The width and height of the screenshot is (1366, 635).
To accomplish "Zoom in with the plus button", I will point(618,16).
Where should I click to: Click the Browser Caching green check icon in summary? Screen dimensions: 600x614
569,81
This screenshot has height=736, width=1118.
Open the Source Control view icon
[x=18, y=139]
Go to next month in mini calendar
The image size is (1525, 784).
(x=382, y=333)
--
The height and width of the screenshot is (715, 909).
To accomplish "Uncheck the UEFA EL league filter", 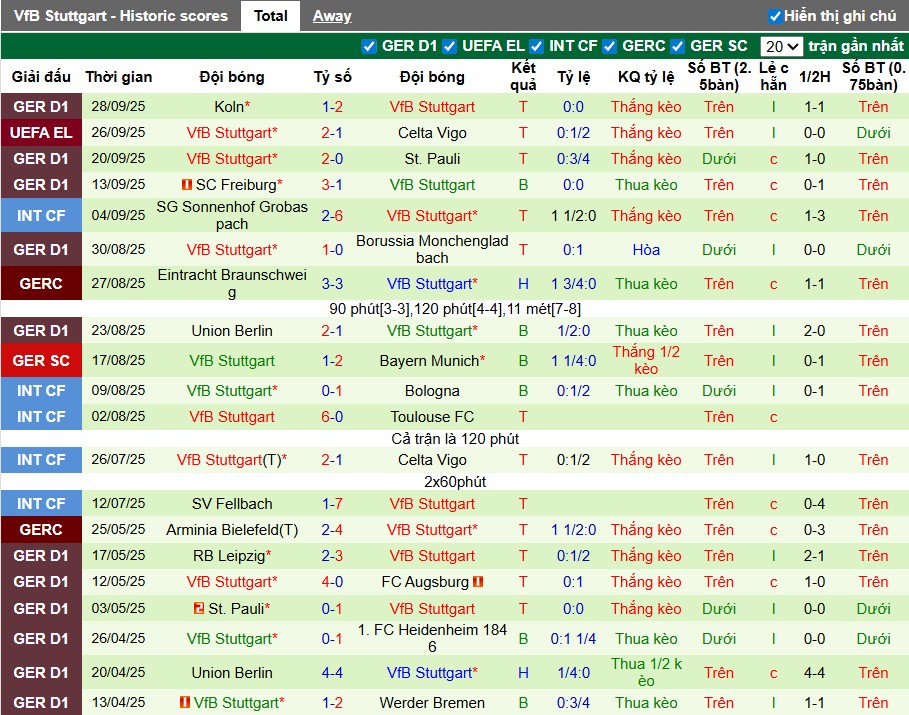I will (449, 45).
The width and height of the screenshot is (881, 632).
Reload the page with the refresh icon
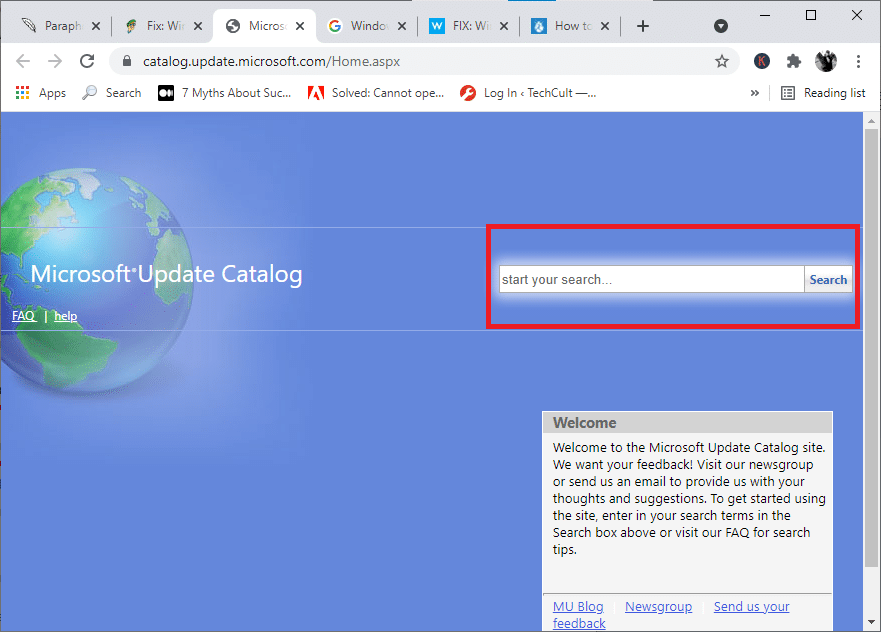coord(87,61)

- **Required work**:
When the word "screenshot" appears in a line of the listing, pull that line out.

- **Answer to the exercise**:
The width and height of the screenshot is (1366, 635).
This screenshot has height=736, width=1118.
The height and width of the screenshot is (715, 909).
The width and height of the screenshot is (881, 632).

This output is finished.